Exercise —
Restate word for word the entries below, starting with the line with "Biashara [menuitem] (573, 14)" and continuing through the line with "HABARI KUBWA KWENYE MAGAZETI YA LEO IJUMAA". Include both of those lines and no others.

[Dataset items]

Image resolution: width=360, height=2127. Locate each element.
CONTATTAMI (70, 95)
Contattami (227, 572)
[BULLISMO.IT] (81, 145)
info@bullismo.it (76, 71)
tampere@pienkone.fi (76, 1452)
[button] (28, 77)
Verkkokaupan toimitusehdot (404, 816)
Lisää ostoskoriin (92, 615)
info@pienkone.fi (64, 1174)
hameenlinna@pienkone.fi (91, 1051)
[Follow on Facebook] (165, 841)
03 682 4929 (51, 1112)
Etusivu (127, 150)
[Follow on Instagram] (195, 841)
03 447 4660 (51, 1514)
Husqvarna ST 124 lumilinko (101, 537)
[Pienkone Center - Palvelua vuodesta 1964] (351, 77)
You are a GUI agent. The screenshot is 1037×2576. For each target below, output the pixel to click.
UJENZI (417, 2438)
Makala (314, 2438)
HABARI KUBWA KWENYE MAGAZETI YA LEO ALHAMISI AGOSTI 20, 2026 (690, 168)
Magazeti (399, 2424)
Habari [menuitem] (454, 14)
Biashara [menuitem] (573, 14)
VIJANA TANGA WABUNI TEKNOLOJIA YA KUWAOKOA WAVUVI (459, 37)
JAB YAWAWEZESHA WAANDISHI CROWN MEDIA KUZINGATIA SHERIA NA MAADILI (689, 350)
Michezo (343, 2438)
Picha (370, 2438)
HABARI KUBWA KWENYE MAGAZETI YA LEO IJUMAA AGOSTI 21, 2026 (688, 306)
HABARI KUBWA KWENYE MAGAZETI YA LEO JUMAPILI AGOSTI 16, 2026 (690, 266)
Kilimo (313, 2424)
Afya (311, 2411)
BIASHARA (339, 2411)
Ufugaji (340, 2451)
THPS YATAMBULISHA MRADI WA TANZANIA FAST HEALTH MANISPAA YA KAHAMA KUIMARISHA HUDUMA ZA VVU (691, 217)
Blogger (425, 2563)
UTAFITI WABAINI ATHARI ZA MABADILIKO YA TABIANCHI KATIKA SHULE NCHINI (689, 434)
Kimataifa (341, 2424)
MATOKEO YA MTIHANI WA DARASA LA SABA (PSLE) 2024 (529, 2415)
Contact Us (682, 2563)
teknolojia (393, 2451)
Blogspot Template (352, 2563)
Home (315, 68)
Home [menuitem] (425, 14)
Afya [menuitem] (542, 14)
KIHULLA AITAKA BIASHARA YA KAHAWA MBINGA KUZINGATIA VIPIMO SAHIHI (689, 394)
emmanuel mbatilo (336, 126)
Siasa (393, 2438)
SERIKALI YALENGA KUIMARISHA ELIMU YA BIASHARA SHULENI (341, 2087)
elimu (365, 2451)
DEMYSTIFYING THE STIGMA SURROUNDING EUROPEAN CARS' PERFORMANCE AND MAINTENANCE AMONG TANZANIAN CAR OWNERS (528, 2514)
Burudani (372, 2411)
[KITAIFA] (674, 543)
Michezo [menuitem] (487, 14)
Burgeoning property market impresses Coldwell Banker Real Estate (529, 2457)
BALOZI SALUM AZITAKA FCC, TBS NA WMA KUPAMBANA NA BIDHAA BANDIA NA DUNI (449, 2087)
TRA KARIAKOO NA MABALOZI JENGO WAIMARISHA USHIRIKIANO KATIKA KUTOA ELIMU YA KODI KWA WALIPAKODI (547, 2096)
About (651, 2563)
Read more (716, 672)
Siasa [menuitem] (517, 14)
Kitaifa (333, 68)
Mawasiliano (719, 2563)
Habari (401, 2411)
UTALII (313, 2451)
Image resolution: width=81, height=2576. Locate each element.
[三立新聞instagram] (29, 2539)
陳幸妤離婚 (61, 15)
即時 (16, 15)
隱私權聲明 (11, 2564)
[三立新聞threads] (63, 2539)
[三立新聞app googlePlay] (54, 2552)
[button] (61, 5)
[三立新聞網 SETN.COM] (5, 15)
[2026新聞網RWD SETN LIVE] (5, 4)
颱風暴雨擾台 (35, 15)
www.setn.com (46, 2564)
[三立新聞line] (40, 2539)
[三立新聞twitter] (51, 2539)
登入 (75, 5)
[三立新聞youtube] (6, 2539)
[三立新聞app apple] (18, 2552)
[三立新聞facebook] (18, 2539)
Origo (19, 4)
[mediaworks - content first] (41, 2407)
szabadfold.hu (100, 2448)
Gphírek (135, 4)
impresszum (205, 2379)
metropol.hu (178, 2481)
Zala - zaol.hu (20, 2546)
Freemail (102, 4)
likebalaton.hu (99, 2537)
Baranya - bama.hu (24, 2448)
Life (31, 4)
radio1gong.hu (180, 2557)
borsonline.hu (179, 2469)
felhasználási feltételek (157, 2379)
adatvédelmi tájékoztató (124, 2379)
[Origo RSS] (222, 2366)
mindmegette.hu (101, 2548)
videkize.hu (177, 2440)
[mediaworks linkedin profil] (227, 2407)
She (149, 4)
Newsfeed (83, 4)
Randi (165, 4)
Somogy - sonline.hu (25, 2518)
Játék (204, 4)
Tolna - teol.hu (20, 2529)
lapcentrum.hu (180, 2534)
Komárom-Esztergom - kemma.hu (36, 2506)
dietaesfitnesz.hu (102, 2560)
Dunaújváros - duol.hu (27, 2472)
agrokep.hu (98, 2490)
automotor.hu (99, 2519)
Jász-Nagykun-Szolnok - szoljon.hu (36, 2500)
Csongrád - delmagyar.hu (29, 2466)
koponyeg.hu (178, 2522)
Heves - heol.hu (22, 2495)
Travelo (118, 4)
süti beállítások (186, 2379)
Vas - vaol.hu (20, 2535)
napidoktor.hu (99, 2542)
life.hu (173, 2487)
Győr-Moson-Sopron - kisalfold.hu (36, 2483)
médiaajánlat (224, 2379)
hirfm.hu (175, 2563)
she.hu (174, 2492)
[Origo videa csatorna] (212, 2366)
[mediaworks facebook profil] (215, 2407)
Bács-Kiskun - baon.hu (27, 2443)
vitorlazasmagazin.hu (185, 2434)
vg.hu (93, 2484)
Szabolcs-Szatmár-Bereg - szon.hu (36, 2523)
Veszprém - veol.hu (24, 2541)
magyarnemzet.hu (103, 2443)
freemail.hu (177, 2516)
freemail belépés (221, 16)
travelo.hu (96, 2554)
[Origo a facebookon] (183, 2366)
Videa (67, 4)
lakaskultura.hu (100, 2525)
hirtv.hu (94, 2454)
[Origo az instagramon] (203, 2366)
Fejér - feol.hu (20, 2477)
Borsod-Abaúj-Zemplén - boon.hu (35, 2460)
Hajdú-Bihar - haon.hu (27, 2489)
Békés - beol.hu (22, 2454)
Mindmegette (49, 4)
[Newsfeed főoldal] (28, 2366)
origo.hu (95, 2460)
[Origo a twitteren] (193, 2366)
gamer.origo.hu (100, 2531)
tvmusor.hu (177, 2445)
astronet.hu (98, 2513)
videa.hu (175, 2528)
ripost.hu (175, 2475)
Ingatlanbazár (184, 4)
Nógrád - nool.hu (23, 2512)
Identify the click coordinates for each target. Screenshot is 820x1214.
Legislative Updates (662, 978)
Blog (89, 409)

Answer box —
Biashara [menuitem] (573, 14)
VIJANA TANGA WABUNI TEKNOLOJIA YA KUWAOKOA WAVUVI (459, 37)
JAB YAWAWEZESHA WAANDISHI CROWN MEDIA KUZINGATIA SHERIA NA MAADILI (689, 350)
Michezo (343, 2438)
Picha (370, 2438)
HABARI KUBWA KWENYE MAGAZETI YA LEO IJUMAA AGOSTI 21, 2026 (688, 306)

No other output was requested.